Altogether, people estimate that some 1 to 10 terabytes of information will
need to be stored in order to see the human genome project to its conclusion.
So what's Perl got to do with it? From the beginning researchers realized
that informatics would have to play a large role in the genome project. An
informatics core formed an integral part of every genome center that was
created. The mission of these cores was two-fold: to provide computer support
and databasing services for their affiliated laboratories, and to develop data
analysis and management software for use by the genome community as a whole.
It's fair to say that the initial results of the informatics groups efforts
were mixed. Things were slightly better on the laboratory management side of the
coin. Some groups attempted to build large monolithic systems on top of complex
relational databases; they were thwarted time and again by the highly dynamic
nature of biological research. By the time a system that could deal with the ins
and outs of a complex laboratory protocol had been designed, implemented and
debugged, the protocol had been superseded by new technology and the software
engineers had to go back to the drawing board.

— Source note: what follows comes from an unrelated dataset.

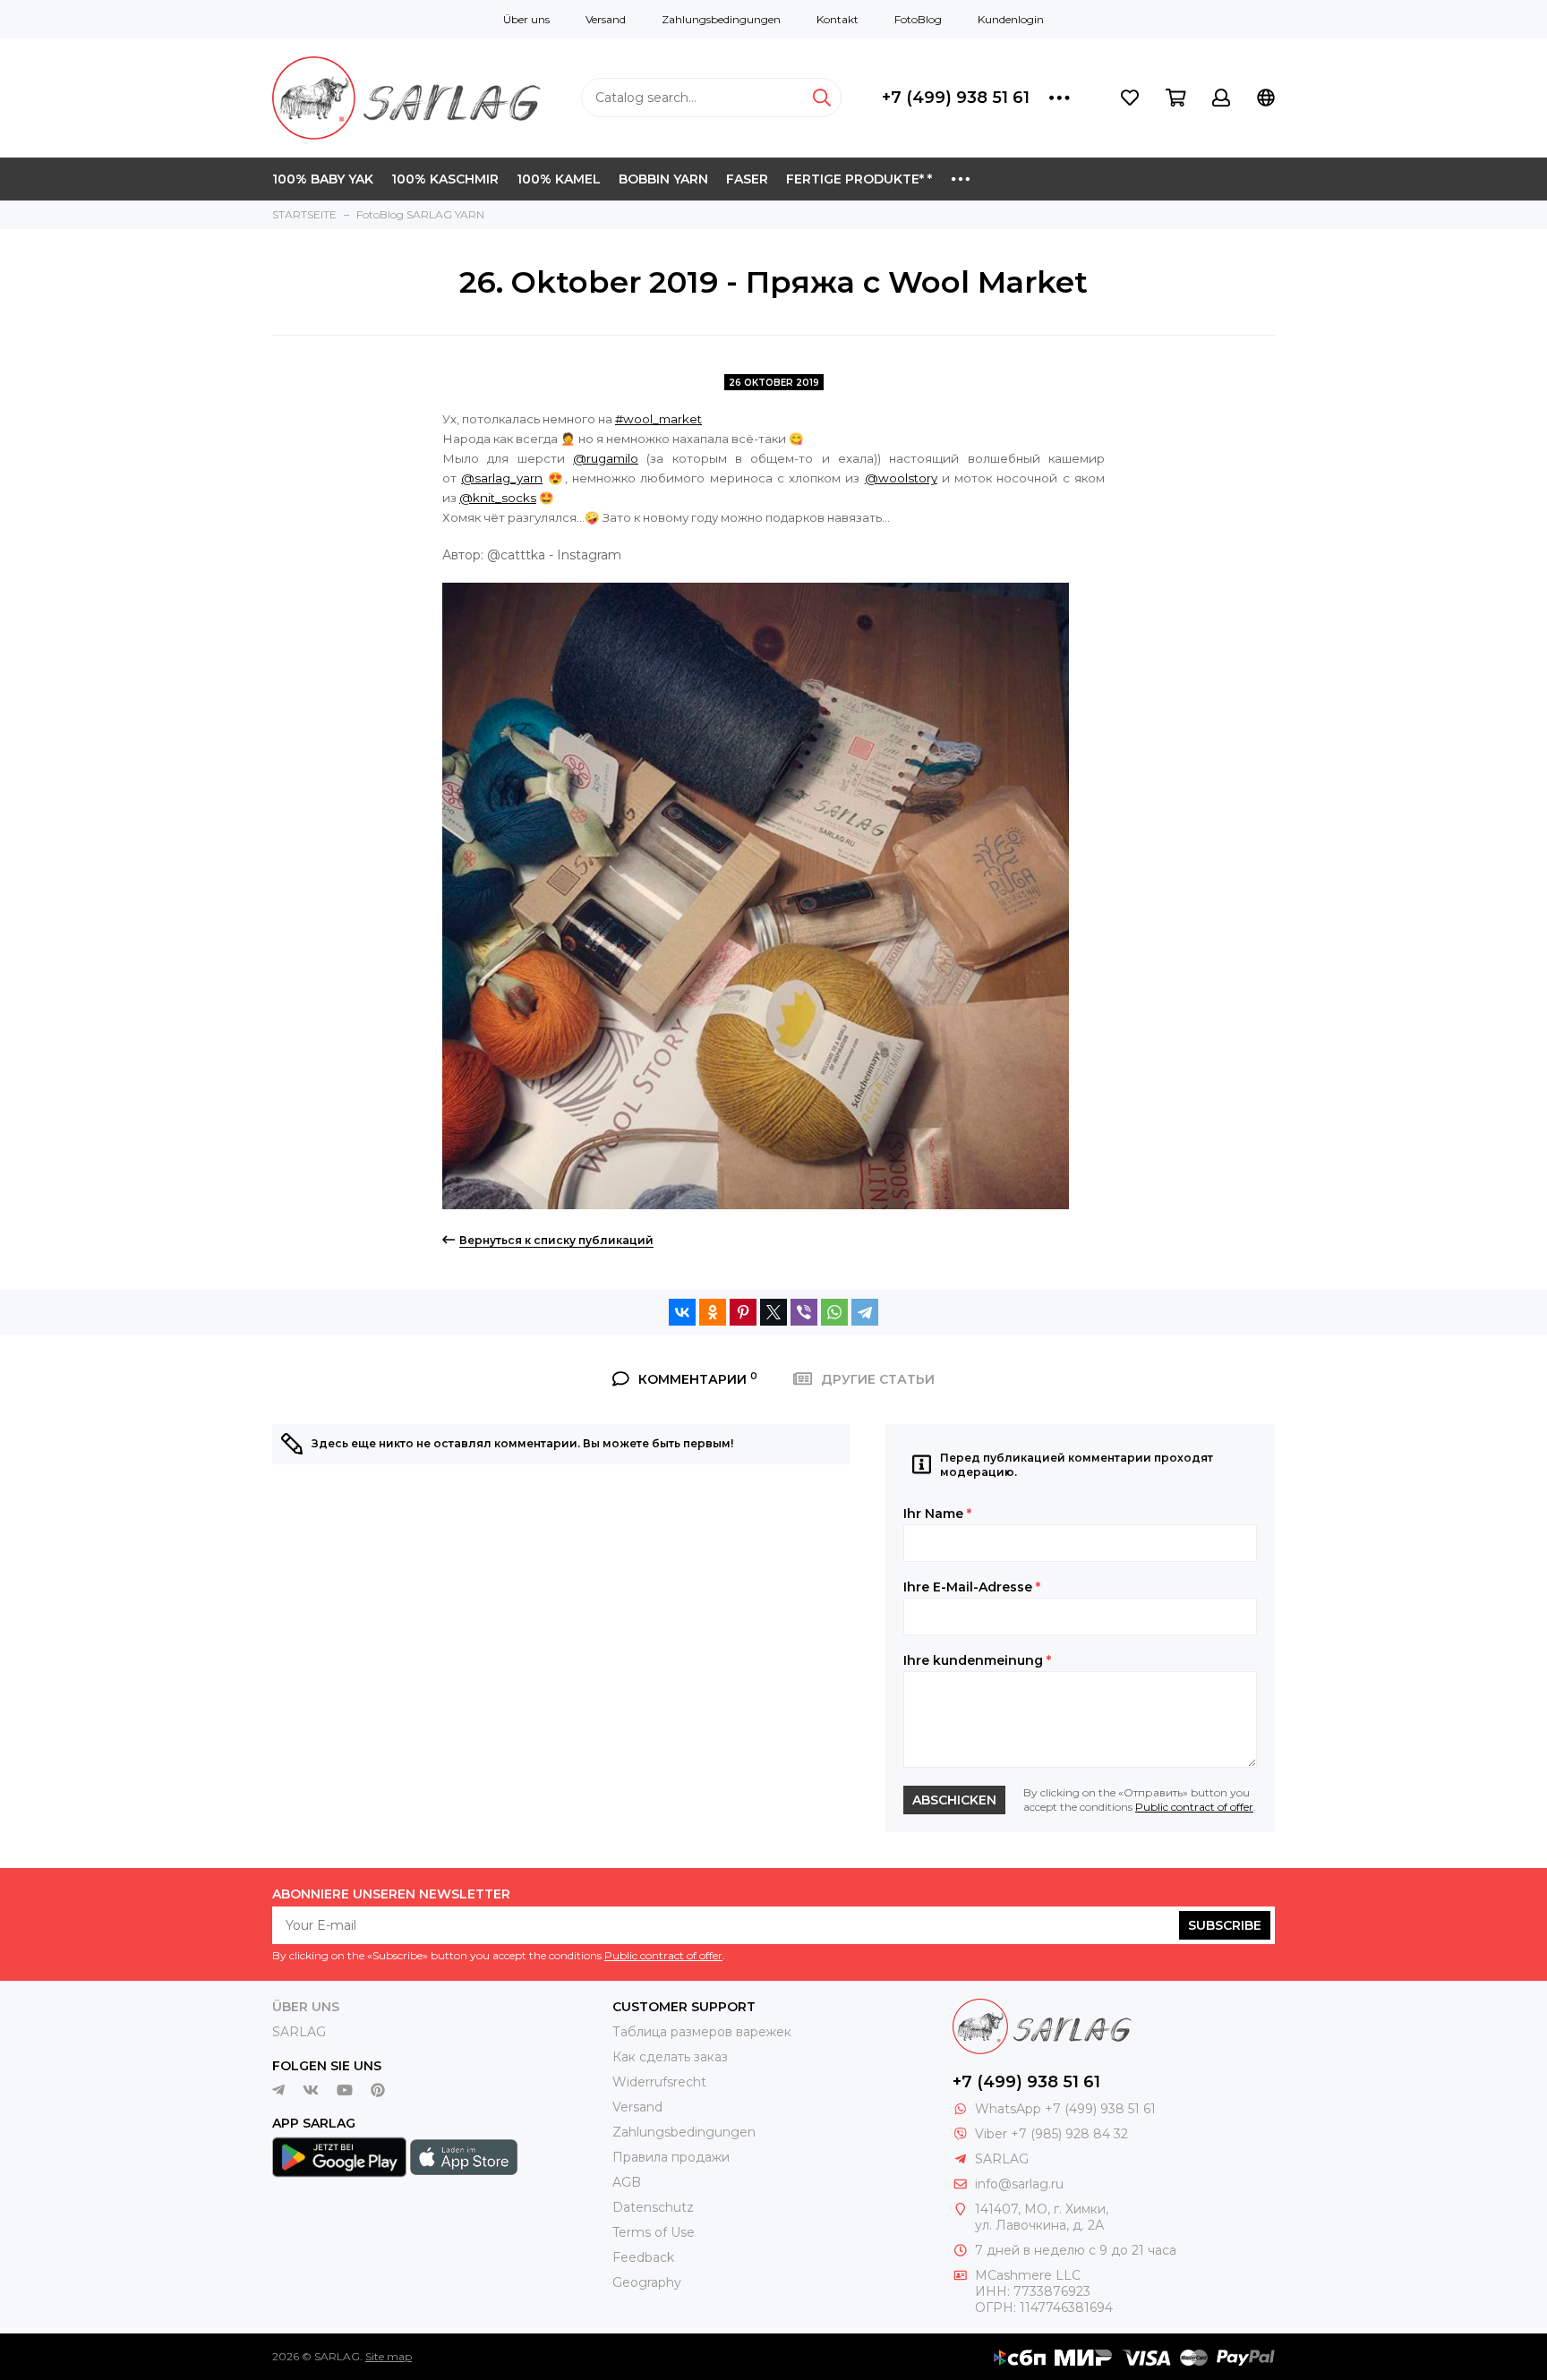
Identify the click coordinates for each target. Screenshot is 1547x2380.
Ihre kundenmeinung (977, 1660)
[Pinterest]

Most groups, however, learned to build modular, loosely-coupled systems whose
parts could be swapped in and out without retooling the whole system. In my
group, for example, we discovered that many data analysis tasks involve a
sequence of semi-independent steps. Consider the steps that one may want to
perform on a bit of DNA that has just been sequenced (Figure 1). First there's a
basic quality check on the sequence: is it long enough? Are the number of
ambiguous letters below the maximum limit? Then there's the "vector check". For
technical reasons, the human DNA must be passed through a bacterium before it
can be sequenced (this is the process of "cloning"). Not infrequently, the human
DNA gets lost somewhere in the process and the sequence that's read consists
entirely of the bacterial vector. The vector check ensures that only human DNA
gets into the database. Next there's a check for repetitive sequences. Human DNA
is full of repetitive elements that make fit! ting the sequencing jigsaw puzzle
together challenging. The repetitive sequence check tries to match the new
sequence against a library of known repetitive elements. A penultimate step is
to attempt to match the new sequence against other sequences in a large
community database of DNA sequences. Often a match at this point will provide a
clue to the function of the new DNA sequence. After performing all these checks,
the sequence along with the information that's been gathered about it along the
way is loaded into the local laboratory database.